Best way to achieve 3.3v and 5v from 12v supply

Thread Starter

Jeremy Ulmer

Joined Jun 18, 2019
9
I have a project that needs a 3.3v regulator to run a esp-12e chip but needs 5v for the logic signal for an LED strip. My supply voltage is 12v. Is it better to drop the voltage to 5v and then wire the 3.3v regulator to that or run them both directly off the 12v supply. Which way would be better as far as dissipating the heat produced?
I have attached a picture of of both ways. Or is there a better way? Maybe a dual output regulator?

Thanks in advance for any advice!

Jeremy

power supply.png

Power Supply 2nd option.png
 

crutschow

Joined Mar 14, 2008
24,372
It makes no difference as far as total heat dissipation is concerned, as that is always the voltage drop times the current.
It does make a difference as to where the heat is dissipated.
Running the 3.3V regulator from the 5V will dissipate relatively more heat in the 5V regulator.

How much current for each voltage?
 

Thread Starter

Jeremy Ulmer

Joined Jun 18, 2019
9
Thanks for the response!
For 3.3v rail:
Looks like the ESP-12e uses about 1 amp
I have an ADC that uses about 10ma
So approximately 1,010ma for 3v3

For the 5v rail:
IR sensor that uses about 50ma
WS2811 LED that uses about 50-60ma
Also a 12v ws2815 LED strip data signal (not sure what current that will use, but I don't think it's too much)

I'm thinking it would be better to just run them separately and dissipate the heat through both of them than to put it all through the 5v regulator since the heat dissipated is the same.
 

AnalogKid

Joined Aug 1, 2013
8,308
With both regulators running directly off the 12 V, the dissipation is:
3.3 V -- 8.787 W
5.0 V -- 0.77 W

Driving the 3.3 V regulator with the 5.0 V output:
3.3 V -- 1.717 W
5.0 V -- 7.84 W

So the heat is more evenly distributed if the 3.3 V regulator input is 5.0 V rather than 12.0 V

ak
 

Thread Starter

Jeremy Ulmer

Joined Jun 18, 2019
9
With both regulators running directly off the 12 V, the dissipation is:
3.3 V -- 8.787 W
5.0 V -- 0.77 W

Driving the 3.3 V regulator with the 5.0 V output:
3.3 V -- 1.717 W
5.0 V -- 7.84 W

So the heat is more evenly distributed if the 3.3 V regulator input is 5.0 V rather than 12.0 V

ak
Wow, Thanks AnalogKid! I should have been able to do that math (P = IV source - P=IV regulator), but for some reason it went right past me! I appreciate you taking the time to work that out for me. Sometimes I tend to overthink things.
 

crutschow

Joined Mar 14, 2008
24,372
You might want to consider a switching regulator for he 3.3V output.
They typically have an efficiency of 85-90%, so the dissipation wouldn't be more than about 1/2W, (requiring no heatsink).
That also reduces the current load on the 12V supply since, for 1A out of the 3.3V switching regulator, the input current will only be about 0.3A from the 12V.

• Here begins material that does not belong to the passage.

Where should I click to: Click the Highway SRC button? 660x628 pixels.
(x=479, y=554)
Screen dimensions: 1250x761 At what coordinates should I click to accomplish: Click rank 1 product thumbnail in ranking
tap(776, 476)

In that case the 5V regulator would only supply the 5V current and likely would also not need a heatsink.
 

Thread Starter

Jeremy Ulmer

Joined Jun 18, 2019
9
You might want to consider a switching regulator for he 3.3V output.
They typically have an efficiency of 85-90%, so the dissipation wouldn't be more than about 1/2W, (requiring no heatsink).
That also reduces the current load on the 12V supply since, for 1A out of the 3.3V switching regulator, the input current will only be about 0.3A from the 12V.

In that case the 5V regulator would only supply the 5V current and likely would also not need a heatsink.
OK. I will look into that. I don't think I have enough room on the circuit board for a switching regulator circuit, bit I will see if I can find something that would work. I would much rather do that if possible. Got some learning to do. I've never done a switching regulator yet.

Thanks again!
 

Wolframore

Joined Jan 21, 2019
1,649
You're going to have to figure something else out. The max current for AMS1117 is 1 A. http://www.advanced-monolithic.com/pdf/ds1117.pdf
It may work but hate designing without head room and safety factor.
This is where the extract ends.